急促的呼吸泄露了他紧张的情绪, 脑海中都是昏睡之前的画面, 他记得,骆昭找到了他, 但是此刻他也有一种控制不住的难堪。
理智告诉他骆昭不会介意的,他很担心他,但是心底的声音却让他过不了这一关,张了张口想要安慰一下他,却是什么声音都没有发出来。
骆昭抬手想要握住那人垂放在床边的那只没有输液的手,但是两人的指尖刚刚触碰到,那人却骤然将手指缩了回去,骆昭愣了一下。
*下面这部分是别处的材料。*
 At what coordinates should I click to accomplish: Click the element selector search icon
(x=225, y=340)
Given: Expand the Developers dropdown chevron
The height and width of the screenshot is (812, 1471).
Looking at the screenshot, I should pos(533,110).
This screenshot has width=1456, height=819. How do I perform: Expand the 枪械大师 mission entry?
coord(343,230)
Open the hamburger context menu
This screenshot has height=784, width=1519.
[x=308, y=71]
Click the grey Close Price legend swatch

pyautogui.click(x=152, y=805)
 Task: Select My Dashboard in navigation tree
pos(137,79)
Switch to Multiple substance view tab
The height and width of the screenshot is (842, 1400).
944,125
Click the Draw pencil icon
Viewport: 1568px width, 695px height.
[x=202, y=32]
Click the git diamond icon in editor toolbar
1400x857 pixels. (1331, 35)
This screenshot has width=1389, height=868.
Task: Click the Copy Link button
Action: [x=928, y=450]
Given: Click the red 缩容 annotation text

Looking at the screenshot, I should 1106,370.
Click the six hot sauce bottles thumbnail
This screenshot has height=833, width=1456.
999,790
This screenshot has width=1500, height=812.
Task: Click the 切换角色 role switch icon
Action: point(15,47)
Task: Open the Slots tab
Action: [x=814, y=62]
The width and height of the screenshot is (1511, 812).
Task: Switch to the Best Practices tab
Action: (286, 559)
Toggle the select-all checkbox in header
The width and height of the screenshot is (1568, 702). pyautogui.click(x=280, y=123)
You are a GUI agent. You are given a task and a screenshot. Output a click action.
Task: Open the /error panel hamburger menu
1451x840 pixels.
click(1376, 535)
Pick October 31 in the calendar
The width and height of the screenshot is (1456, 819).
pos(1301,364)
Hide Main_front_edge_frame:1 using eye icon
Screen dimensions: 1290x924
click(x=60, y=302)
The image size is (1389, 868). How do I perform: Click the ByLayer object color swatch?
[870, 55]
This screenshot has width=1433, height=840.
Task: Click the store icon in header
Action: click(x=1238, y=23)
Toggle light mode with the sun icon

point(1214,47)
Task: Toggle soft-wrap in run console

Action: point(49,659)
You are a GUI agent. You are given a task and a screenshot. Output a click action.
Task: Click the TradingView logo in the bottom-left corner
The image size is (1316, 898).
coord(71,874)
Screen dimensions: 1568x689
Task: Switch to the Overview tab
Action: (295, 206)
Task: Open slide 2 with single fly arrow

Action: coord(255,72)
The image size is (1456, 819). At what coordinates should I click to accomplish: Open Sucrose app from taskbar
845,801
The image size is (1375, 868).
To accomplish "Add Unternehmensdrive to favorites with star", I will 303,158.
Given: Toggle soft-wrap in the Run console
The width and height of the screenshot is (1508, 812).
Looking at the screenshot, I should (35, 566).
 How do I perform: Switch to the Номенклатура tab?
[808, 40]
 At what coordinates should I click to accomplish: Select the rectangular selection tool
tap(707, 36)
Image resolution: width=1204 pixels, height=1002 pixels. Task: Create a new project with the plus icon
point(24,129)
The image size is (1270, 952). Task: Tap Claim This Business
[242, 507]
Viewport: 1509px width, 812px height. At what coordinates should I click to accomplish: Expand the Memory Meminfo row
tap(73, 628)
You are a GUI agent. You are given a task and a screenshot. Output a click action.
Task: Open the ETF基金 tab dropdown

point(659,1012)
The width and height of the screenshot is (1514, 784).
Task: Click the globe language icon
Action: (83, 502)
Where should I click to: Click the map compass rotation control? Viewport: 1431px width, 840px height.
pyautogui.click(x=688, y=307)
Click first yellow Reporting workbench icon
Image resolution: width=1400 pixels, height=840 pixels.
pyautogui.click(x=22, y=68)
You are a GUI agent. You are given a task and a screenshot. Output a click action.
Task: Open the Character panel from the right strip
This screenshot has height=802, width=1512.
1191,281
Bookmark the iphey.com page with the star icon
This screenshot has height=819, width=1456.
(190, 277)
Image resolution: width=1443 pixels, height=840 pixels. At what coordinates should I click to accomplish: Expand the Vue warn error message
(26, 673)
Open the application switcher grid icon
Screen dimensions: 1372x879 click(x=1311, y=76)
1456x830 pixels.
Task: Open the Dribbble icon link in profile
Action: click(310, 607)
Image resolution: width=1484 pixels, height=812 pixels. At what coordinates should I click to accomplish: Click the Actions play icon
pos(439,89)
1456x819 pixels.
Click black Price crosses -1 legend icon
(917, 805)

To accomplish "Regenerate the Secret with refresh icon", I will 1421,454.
白寂严却闭上了眼睛,脸色比骆昭刚进来的时候白了不少,眉心不自主地微微蹙起,额角沁出了细密的冷汗,胸腔中的器官跳动的空空作响。
尤其明显的就是他的呼吸声,粗重又费力,像是呼吸不到空气一样,骆昭立刻紧张了起来:
“是不是不舒服?我这就叫医生。”
他的手刚要触及呼叫铃的时候却听到了一个仿佛是砂纸打磨过的声音:
“别...叫。”
他的手顿在了空中,骆昭实在是不放心他的状况,白寂严却在此刻睁开了眼睛,那双透着疲态的眸子落在了骆昭的身上,最后还是安抚似的对他勾了一下唇角:
“没事。”
骆昭想到之前查过的焦虑症发作的症状,心里一沉,却也没有再去按呼叫铃,也没有再试图碰那人的手。
“好,不叫医生,你放宽心,这一次确实是惊险,但是好在你和宝宝都撑过来了。”
顾忌白寂严的情况,骆昭不敢提白慕禾的受审情况,也没有和他说白振江的死讯,现在什么都比不上让这人脱离危险。
白寂严的话少的厉害,他的全副精神都用来抵抗肢体发出的紧张抗议,只是目光一直落在骆昭的身上,骆昭始终脸上带笑,避免提及引起这人不适的话题:
“陆河说要在这里观察三天,出血的状况如果没有反复就可以回到普通病房了,我刚才软磨硬泡让陆主任将每6个小时可以探视十五分钟的时间,宽限到了一个小时。
可是还是好少啊,不过他说你现在需要休息,所以我这里有两个选项,一个是我三个小时进来一次,一次半小时,还有一个是我两个小时进来一次,一次二十分钟,你来选吧。”
骆昭乖巧地坐在床边,将手揣起来,那动作很像发财冬天出门的时候要将两只前爪揣进去的样子,白寂严轻声开口:
“两个小时吧。”
“好,那就两个小时。”
骆昭真的就两个小时一进来,但是白寂严刚刚醒来精神不济,有时候进来那人还便昏昏沉沉的睡着,有时候就是醒着也很少说话,只是看着骆昭说。